The obvious happiness on Laxman's face today and the obvious camraderie between him and Gilchrist in the dressing room when the winning runs were hit, are probably Gilchrist's greatest achievements in my eyes, because they point to another lost opportunity for Australia which opted for the crusty in-your-face captaincy style of Ponting after Waugh, instead of what could have been a smooth-as-single-malt Gilchrist touch. They could have avoided some of the heartburn and fan backlash of recent years if Gilly had been in charge rather than Ponting. Their loss is Hyderabad's gain however, and the IPL's.
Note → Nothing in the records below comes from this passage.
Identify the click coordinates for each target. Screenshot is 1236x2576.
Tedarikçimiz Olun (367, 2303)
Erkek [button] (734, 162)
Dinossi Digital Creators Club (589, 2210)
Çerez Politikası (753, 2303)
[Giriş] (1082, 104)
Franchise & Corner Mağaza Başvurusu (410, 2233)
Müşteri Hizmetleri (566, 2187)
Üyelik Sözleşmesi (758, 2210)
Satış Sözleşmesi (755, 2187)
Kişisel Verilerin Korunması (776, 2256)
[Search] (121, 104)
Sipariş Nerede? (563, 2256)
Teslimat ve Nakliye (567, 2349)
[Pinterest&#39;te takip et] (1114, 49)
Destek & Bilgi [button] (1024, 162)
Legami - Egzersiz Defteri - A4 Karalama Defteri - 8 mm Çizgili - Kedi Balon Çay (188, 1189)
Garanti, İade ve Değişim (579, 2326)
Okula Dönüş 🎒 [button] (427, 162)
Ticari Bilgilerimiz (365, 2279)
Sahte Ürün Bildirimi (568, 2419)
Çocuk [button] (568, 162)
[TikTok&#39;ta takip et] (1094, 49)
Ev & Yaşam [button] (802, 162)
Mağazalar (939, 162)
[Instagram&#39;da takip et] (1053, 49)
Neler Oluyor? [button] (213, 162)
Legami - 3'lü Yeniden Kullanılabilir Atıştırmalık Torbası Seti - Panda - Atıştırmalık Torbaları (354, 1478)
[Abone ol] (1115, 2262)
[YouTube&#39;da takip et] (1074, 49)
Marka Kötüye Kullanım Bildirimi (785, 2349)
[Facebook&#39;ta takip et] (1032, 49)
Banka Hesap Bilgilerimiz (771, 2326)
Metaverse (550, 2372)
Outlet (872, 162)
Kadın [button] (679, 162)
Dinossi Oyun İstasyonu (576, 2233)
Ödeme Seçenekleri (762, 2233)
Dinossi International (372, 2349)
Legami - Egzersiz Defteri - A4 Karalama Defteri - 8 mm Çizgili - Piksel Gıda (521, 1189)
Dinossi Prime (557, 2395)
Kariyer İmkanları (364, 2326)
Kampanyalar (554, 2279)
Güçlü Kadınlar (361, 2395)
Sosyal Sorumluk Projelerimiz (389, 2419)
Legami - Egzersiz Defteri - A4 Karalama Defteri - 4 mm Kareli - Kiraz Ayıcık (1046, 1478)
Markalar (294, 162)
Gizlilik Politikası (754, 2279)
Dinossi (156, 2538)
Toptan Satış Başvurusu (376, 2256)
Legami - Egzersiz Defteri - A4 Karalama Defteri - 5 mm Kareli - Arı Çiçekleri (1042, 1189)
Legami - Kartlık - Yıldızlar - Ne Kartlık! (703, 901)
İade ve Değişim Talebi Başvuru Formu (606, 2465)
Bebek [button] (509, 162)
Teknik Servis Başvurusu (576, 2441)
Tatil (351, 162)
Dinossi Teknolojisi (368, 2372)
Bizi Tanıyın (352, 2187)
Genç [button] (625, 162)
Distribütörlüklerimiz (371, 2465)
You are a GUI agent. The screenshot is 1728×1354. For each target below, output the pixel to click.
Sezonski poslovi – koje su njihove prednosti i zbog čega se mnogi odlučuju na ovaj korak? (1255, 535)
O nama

It is even more revealing of the man that Gilchrist made it a point to mention Hyderabad fans in his acceptance speech - something neither Pietersen nor Buchanan would have bothered about, and even the great Dhoni forgot about in his "our bowling was poor"concession speech yesterday. Apart from his explosive batting and his smooth leadership style, it is Gilchrist's great political skill in negotiating the treacherous ego-ridden waters of Indian cricket with ease that are the most remarkable to me. This is the same man after all, who not so long ago had accused God of bad sportsmanship. Gilchrist Garu rocks!! Not my favorite man or choice of IPL winning captain, but you gotta admire his exceptional skill. Not a slouch with the bat either.